[What you should do]
Convert the rows from the line containing "You are a GUI" through the line containing "Action: click(85, 188)", inclusive, into a JSON list of strings with one string per line and blank lines omitted.

[Dataset rows]
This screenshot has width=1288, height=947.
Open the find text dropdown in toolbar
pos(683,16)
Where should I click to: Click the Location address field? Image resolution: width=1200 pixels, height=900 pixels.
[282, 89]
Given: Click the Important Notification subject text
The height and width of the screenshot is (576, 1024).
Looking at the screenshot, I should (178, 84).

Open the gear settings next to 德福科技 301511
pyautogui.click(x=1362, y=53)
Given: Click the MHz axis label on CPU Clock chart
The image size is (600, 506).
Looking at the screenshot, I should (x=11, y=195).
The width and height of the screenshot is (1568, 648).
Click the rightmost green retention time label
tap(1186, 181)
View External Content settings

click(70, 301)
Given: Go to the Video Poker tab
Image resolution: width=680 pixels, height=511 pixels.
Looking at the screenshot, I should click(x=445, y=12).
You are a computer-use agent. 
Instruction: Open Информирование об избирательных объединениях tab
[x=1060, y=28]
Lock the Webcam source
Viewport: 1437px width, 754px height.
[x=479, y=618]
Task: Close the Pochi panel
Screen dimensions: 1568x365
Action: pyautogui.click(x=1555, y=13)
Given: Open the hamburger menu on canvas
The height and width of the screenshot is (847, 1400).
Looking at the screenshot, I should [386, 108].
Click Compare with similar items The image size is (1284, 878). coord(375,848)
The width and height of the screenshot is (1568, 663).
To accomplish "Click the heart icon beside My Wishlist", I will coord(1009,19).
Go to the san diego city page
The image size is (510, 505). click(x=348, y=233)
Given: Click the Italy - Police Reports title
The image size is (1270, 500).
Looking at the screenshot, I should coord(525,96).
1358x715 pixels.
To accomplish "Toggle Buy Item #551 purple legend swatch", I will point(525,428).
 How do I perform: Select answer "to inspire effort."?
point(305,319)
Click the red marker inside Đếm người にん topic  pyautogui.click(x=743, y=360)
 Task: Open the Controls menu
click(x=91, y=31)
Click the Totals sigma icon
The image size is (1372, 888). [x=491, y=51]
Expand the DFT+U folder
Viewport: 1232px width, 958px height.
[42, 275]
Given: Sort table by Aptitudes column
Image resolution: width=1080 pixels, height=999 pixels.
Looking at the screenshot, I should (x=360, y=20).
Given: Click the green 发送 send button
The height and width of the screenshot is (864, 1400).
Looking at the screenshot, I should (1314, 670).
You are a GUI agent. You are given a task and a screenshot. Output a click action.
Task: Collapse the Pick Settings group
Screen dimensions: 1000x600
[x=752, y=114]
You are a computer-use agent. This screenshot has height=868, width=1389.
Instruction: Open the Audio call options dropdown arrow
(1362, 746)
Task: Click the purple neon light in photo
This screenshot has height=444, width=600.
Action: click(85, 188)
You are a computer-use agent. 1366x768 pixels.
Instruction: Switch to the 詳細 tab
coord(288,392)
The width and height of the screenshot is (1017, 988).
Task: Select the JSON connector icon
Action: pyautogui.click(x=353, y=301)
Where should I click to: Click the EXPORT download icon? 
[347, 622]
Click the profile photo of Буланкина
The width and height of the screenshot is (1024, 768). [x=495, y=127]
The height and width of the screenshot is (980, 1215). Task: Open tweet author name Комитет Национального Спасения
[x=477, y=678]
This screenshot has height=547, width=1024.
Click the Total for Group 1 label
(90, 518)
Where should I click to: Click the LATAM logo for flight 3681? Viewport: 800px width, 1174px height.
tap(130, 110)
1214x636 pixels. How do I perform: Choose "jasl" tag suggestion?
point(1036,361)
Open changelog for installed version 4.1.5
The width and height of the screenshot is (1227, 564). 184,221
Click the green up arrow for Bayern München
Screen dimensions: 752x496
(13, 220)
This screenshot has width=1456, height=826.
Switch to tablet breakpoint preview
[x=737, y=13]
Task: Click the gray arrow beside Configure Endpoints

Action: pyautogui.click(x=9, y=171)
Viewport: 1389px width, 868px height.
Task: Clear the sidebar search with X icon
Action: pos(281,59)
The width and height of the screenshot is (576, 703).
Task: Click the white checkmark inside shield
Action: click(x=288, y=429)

[Result for this exercise]
[
  "You are a GUI agent. You are given a task and a screenshot. Output a click action.",
  "Task: Collapse the Pick Settings group",
  "Screen dimensions: 1000x600",
  "[x=752, y=114]",
  "You are a computer-use agent. This screenshot has height=868, width=1389.",
  "Instruction: Open the Audio call options dropdown arrow",
  "(1362, 746)",
  "Task: Click the purple neon light in photo",
  "This screenshot has height=444, width=600.",
  "Action: click(85, 188)"
]